Yeni Eklenen Parçalar ve Fenerbahçe


Geldik ligi ikinci bitirip, sezonu kupayla tamamlayan Fenerbahçe’ye. Sonda söyleyeceğimi peşin peşin başta söyleyeyim: “Üç Temmuz ile Başlayan Süreçte”  adlı parodinin bir şekilde bitmiş olması gerçekten de çok sevindirici.

Hemen gelenlere bakalım. Yanlarında göreceğiniz meblağlar yine bonservis bedelleri olacak:

Dirk Kuyt-1.000.000 Euro
Salih Uçan-1.550.000 Euro
Hasan Ali Kaldırım-3.750.000 Euro
Mehmet Topal-4.500.000
Egemen Korkmaz-Bonservis Yok
Milos Krasic-7.000.000 Euro
Joseph Yobo-2.500.000 Euro 

Mevkii mevkii gitmeye devam edeceğiz. Doğal olarak yine kaleden başlıyoruz.  Fenerbahçe’nin kaleci rotasyonunda Volkan Demirel, Serkan Kırıntılı ve Mert Günok gibi üç kalburüstü isim mevcut. Volkan, diğer ikiliden dünya standartlarında bir kaleci olarak ayrılıyor. Büyük bir sakatlık geçirmediği takdirde ve kupa maçlarında yersiz bulduğum rotasyon dışında kaleye ambargo koyacağı kesin. Olağan dışı durumlarda ise yerini tölere edebilecek isimlerin varlığı kendini kesinlikle gösteriyor.  Bu noktada sıkıntı yaşanmayacaktır. Hatta Fenerbahçe’nin en güçlü olduğu mevkiilerden biri de diyebiliriz.

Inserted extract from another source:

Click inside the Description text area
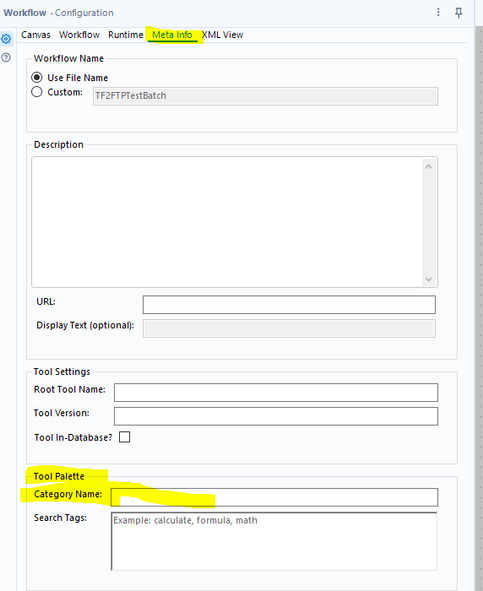This screenshot has width=483, height=591. 228,222
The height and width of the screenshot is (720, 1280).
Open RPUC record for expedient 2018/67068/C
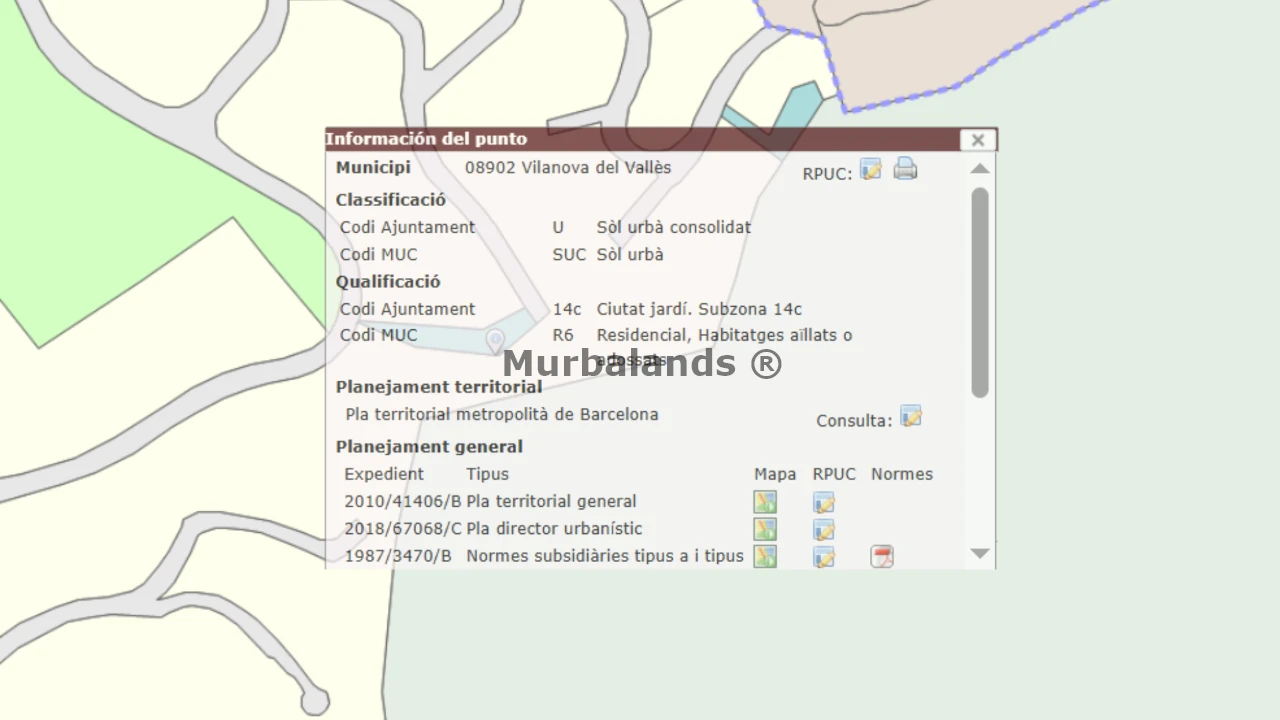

Defans hattına geçtiğimiz zaman Egemen ve Hasan Ali ikilisinin monte edileceği bir dörtlü göreceğiz. Bu hattı, Gökhan-Yobo-Egemen-Hasan Ali şeklinde realize edebiliriz. Yobo’nun alınışı ile taraftarın derin bir oh çektiği su götürmeyen cinsten. Onun partnerinin kim olacağı geçen yıl itlaflı bir konuydu. Bonservis verilmeden bu noktaya alınan Egemen, bu bağlamda önemli bir transfer olarak bir adım öne çıkıyor. Egemen’in geçen yıl oynadığı üst düzey futbolu devam ettirip ettiremeyeceği belki de bu transferdeki –diğer konulara Fenerbahçe taraftarı Diego Lugano’dan dolayı alışkın- tek soru işareti. Ayrıca kenarda geçen yıl iyi performans sergileyen Bekir İrtegün ve potansiyelli kontenjanından Serdar Kesimal’in de bulunması el rahatlatan cinsten. Gelelim beklere. Reto Ziegler’in derbi maçlar dışında vasatını aşamayışı ve yabancı kontenjanını işgal edişi Fenerbahçe’yi Hasan Ali’ye yönlendirdi. Bu yönleniş açıkçası beklediğimden iyi sonuçlar vermeye başladı. Hasan Ali, bu çizgisini devam ettirse Ziegler’den çok daha verimli bir isim olacak. Arkasında da Özgür Çek’in varlığı, onu amiyane tabirler fiştekleyecek unsur olacaktır.  Aksi tarafta ise Gökhan Gönül’ün sık sakatlanmaya başlaması ve Orhan Şam’ın varlığı handikap oluşturabilecek unsurlar.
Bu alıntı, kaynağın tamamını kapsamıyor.